------ DATASET

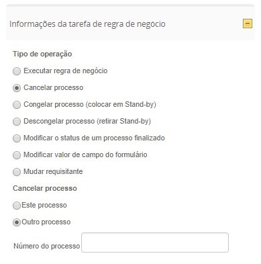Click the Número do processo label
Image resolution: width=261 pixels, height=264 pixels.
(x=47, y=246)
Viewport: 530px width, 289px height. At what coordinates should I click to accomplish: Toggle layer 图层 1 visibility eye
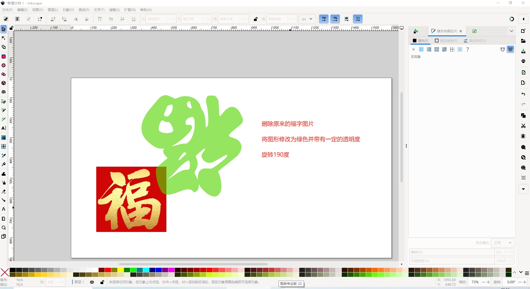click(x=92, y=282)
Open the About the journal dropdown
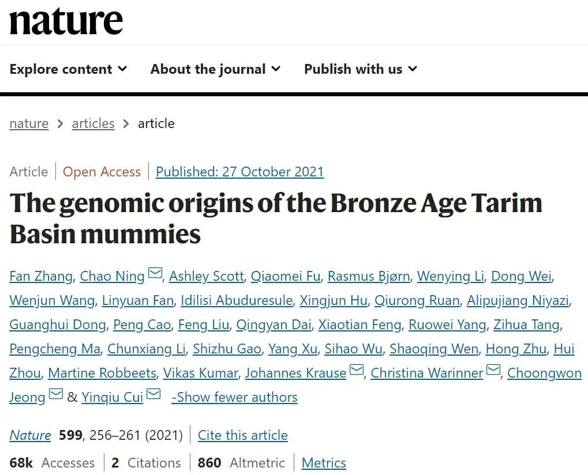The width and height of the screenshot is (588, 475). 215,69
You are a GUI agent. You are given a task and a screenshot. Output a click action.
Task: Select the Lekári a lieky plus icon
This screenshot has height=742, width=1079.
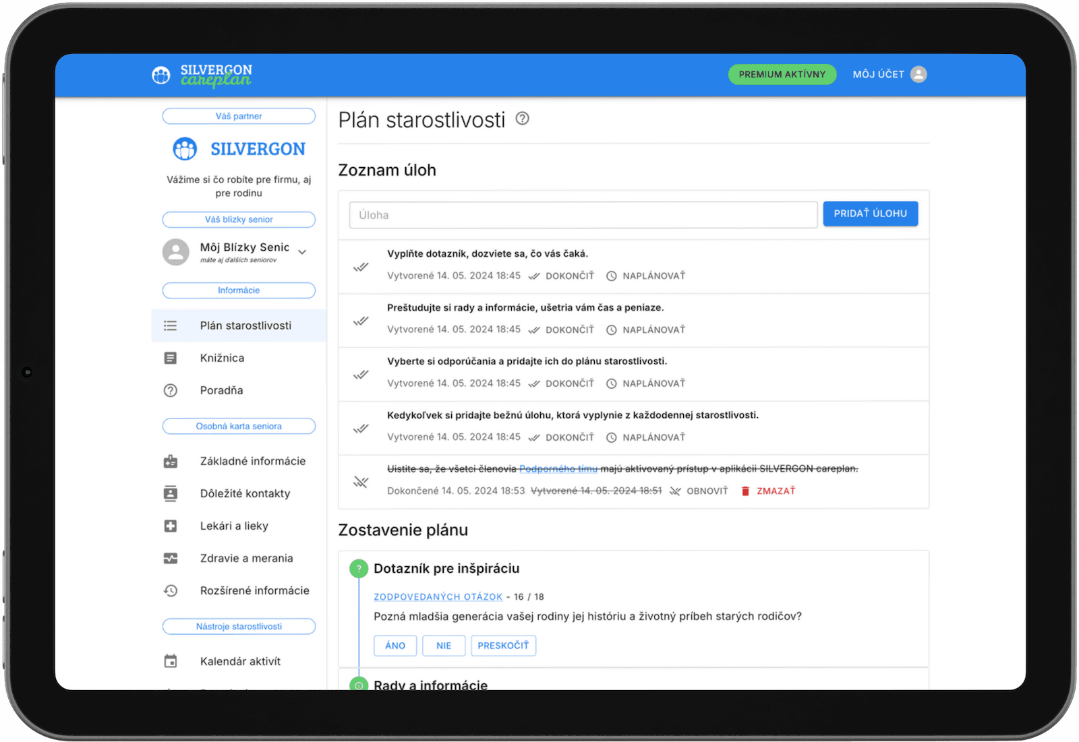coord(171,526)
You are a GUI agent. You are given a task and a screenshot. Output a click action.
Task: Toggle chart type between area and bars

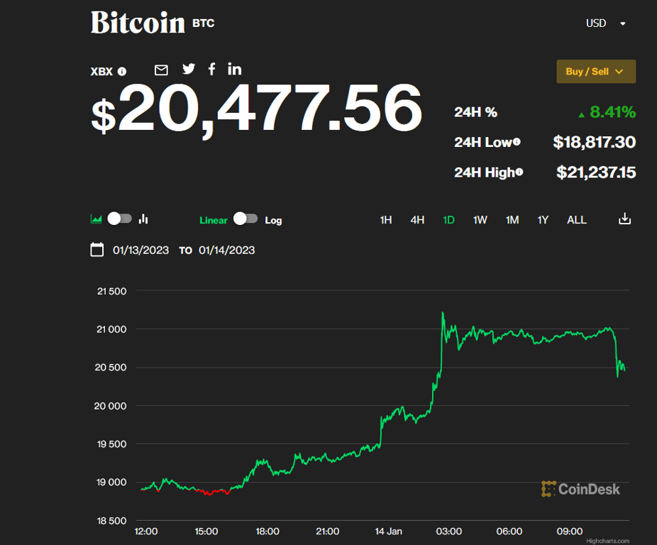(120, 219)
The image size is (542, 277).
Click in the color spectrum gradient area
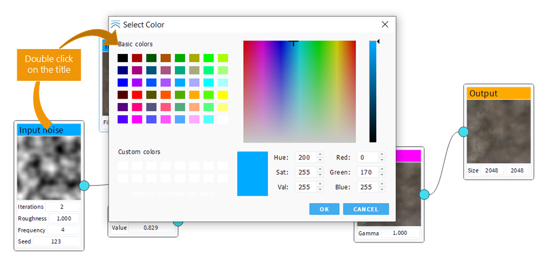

------------

TASK DETAILS: Write out again the lines from the one with "The image size is (542, 277)." through the end of the records exactly, without any of the pictures.

RESULT FOR THIS TASK:
The image size is (542, 277).
Click in the color spectrum gradient area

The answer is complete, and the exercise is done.